Multivariate Gaussians will crop up a lot in Week 9!

These values can all be computed empirically from training data (which is equivalent to performing maximum likelihood estimation). Consider the subset of \(N_k\) training points belonging to class \(k\): \(\mathfrak{D}_k =\{(\mathbf{x}^{(n)}, y^{(n)})\in N : y^{(n)}=k \}\).

Then

\[\begin{equation}\mu_d = \frac{1}{N_k}\sum_{n=1}^{N_k}x^{(n)}_d\end{equation}\]

\[\begin{equation}\sigma_{i,j} = \frac{1}{N_k}\sum_{n=1}^{N_k}(x^{(n)}_i-\mu_i)(x^{(n)}_j-\mu_j)\end{equation}\]

Let’s make it clear what is going on by considering a binary classification problem.

X, y = make_blobs(centers=2, random_state=44, cluster_std=1.8)
X = MaxAbsScaler().fit_transform(X)

fig, ax = plt.subplots(figsize=[8, 8])
ax.scatter(X[y == 0, 0], X[y == 0, 1], color="b", edgecolor="k")
ax.scatter(X[y == 1, 0], X[y == 1, 1], color="r", marker="s", edgecolor="k")
ax.set_xlabel("$x_1$")
ax.set_ylabel("$x_2$")
plt.legend(["class 0", "class 1"], loc="best")

When we fit a QDA model, we basically expect there to be \(\boldsymbol\mu_0, \boldsymbol\Sigma_0\) for class 0, and \(\boldsymbol\mu_1, \boldsymbol\Sigma_1\) for class 1.

model = QuadraticDiscriminantAnalysis(store_covariance=True).fit(X, y)

# Print the array containing mu_0 and mu_1
print(model.means_)

# Print the array containing sigma_0 and sigma_1
print(model.covariance_)
[[ 0.64887613 -0.61097152]
 [ 0.47130899 -0.2100766 ]]
[array([[0.029616  , 0.00198287],
       [0.00198287, 0.0192939 ]]), array([[ 0.03762276, -0.00663298],
       [-0.00663298,  0.02108555]])]

Looking at the values in the mean array we can see that they correspond to the centres of the blue and red clusters in the figure above, which makes sense.
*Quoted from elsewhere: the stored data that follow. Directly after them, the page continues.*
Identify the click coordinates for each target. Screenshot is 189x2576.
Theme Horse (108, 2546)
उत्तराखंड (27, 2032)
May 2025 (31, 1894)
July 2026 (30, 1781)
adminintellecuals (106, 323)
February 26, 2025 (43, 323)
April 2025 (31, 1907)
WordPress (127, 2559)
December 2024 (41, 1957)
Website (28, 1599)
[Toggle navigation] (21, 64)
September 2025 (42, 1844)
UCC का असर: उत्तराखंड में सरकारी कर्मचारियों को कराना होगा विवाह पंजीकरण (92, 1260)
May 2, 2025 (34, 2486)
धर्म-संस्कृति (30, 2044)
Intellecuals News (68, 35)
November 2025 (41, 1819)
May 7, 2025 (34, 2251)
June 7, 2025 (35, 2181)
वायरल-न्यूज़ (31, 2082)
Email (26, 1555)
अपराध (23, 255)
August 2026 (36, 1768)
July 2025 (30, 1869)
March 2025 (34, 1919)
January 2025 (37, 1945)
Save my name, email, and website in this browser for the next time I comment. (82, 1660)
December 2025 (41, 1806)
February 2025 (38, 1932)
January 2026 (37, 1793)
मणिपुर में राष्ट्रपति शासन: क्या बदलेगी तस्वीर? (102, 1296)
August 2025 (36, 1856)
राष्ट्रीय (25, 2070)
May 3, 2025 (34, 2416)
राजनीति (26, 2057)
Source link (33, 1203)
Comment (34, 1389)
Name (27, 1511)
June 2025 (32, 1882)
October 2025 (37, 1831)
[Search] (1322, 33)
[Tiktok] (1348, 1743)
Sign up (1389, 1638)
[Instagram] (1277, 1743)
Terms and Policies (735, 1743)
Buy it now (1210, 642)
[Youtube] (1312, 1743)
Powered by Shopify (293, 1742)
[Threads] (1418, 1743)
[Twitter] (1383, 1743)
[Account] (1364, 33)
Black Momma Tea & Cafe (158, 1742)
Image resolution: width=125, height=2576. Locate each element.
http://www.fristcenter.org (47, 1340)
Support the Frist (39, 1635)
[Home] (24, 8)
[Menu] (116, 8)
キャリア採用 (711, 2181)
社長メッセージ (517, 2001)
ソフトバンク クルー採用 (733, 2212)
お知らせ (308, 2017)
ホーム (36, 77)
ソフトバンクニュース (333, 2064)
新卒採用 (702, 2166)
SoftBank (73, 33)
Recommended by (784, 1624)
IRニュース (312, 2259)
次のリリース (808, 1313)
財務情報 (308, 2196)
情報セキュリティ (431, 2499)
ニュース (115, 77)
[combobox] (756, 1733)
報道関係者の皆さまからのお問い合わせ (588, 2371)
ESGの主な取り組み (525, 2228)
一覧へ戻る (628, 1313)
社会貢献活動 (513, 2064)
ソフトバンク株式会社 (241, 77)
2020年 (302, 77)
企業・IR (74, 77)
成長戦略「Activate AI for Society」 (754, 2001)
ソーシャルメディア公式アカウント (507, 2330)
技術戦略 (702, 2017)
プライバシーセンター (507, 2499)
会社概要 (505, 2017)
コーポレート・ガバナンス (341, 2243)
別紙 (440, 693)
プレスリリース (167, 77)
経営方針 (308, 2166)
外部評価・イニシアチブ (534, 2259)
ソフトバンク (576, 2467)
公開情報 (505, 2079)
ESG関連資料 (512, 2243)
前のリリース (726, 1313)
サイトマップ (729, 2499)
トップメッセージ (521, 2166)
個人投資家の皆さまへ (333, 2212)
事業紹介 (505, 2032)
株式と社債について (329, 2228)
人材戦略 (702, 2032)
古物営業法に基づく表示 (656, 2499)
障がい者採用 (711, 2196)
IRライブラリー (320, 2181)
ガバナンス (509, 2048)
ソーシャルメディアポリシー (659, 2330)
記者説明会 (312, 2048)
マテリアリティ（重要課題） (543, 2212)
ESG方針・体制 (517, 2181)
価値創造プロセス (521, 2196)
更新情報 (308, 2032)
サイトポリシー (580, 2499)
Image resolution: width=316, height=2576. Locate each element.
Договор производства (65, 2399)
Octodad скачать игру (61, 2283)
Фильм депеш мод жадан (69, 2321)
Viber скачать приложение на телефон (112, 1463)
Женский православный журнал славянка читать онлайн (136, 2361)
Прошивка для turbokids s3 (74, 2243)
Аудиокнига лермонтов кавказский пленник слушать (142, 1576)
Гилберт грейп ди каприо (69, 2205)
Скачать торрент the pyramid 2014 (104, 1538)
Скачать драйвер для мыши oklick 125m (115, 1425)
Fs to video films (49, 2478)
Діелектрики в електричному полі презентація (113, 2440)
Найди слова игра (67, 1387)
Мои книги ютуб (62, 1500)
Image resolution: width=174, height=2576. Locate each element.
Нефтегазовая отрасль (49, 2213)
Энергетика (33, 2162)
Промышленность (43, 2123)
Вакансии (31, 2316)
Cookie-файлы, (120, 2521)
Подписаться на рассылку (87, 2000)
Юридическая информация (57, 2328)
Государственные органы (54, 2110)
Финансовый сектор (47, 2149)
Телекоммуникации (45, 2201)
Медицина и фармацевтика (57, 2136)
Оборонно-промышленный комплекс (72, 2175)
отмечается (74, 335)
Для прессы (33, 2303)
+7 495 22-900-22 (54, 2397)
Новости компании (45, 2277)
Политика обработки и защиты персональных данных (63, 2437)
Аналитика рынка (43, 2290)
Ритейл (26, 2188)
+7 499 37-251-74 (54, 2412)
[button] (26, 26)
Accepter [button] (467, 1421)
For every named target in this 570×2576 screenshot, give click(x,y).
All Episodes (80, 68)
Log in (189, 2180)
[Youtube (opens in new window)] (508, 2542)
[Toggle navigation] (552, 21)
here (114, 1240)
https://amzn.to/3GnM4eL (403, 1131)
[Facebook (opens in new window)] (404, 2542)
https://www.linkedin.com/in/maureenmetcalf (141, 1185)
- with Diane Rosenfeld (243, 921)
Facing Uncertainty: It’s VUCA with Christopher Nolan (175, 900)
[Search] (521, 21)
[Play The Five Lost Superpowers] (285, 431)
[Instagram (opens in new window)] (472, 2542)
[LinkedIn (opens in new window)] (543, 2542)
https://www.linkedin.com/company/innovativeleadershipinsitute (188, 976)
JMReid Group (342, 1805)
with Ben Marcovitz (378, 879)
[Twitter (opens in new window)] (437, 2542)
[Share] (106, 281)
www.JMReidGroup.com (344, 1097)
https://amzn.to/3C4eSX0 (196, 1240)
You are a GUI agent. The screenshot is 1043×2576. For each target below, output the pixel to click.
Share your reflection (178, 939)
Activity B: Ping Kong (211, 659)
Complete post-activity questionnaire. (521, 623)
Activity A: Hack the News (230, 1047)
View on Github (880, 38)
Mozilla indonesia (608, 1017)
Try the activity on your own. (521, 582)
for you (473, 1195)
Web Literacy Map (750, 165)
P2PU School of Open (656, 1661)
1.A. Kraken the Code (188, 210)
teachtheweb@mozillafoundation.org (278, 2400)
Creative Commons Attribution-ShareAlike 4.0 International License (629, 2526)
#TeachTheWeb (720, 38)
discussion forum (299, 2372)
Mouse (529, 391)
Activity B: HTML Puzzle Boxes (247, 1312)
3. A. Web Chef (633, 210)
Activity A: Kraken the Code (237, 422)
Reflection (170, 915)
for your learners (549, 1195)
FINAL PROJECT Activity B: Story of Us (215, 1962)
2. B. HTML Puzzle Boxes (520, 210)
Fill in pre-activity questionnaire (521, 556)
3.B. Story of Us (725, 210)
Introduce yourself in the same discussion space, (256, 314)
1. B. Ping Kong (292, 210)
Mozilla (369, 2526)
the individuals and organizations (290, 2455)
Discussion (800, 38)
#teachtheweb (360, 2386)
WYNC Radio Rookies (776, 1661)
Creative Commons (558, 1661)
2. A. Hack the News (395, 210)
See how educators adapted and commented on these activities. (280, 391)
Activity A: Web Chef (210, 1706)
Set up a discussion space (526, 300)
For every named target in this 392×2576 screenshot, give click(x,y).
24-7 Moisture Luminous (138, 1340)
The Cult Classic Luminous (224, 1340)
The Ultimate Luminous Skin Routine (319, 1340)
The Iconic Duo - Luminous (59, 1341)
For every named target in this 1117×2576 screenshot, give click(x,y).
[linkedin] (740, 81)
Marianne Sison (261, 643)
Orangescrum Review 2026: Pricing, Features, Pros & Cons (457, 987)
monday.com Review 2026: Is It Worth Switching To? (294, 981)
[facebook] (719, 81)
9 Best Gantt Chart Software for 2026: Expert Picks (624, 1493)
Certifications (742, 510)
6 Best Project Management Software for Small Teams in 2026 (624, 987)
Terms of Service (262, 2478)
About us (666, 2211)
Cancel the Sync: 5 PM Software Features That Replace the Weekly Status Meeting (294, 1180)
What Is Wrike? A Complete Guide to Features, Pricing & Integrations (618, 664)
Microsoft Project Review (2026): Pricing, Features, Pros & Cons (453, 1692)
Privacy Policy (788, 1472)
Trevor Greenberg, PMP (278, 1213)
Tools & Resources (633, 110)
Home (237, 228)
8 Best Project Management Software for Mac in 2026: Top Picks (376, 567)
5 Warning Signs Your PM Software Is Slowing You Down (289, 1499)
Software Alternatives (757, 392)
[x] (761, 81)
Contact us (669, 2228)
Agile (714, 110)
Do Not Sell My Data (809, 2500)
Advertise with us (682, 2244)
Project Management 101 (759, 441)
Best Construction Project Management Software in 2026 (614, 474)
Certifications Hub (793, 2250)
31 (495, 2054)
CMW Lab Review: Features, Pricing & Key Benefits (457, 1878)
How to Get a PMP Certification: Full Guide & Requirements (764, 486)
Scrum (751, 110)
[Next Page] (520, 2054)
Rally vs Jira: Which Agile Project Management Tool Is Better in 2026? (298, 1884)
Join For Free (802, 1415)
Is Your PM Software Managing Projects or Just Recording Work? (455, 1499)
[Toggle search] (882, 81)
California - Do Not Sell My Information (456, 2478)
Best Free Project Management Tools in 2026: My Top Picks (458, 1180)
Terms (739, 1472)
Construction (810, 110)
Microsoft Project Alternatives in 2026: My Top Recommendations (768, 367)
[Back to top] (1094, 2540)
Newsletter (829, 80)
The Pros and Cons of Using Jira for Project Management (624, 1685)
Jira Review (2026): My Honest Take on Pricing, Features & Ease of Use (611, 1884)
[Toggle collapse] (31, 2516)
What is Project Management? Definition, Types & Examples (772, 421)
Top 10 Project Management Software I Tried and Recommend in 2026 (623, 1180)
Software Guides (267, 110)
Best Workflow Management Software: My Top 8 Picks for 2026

Plotting the decision boundary of the model, we can see it is quadratric (just about!), hence the name QDA.

fig, ax = plt.subplots(figsize=[8, 8])
ax.scatter(X[y == 0, 0], X[y == 0, 1], color="b", edgecolor="k")
ax.scatter(X[y == 1, 0], X[y == 1, 1], color="r", marker="s", edgecolor="k")
ax.set_xlabel("$x_1$")
ax.set_ylabel("$x_2$")
plt.legend(["class 0", "class 1"], loc="best")
colours = ["b", "r"]
ax.set_title(f"QDA decision boundary")
disp = DecisionBoundaryDisplay.from_estimator(
    model,
    X,
    response_method="predict",
    alpha=0.3,
    grid_resolution=500,
    cmap=ListedColormap(colours),
    ax=ax,
)

7.2.2 LDA

In Linear Discriminant Analyis, we again model each \(p(\mathbf{x}|y=k)\) using a multivariate Gaussian, except we assume that the covariance matrices are tied between classes \(\boldsymbol\Sigma_0=\boldsymbol\Sigma_1=\dots=\boldsymbol\Sigma\). This means we just compute one covariance matrix for the whole dataset. This gives a linear decision boundary.

model = LinearDiscriminantAnalysis(store_covariance=True).fit(X, y)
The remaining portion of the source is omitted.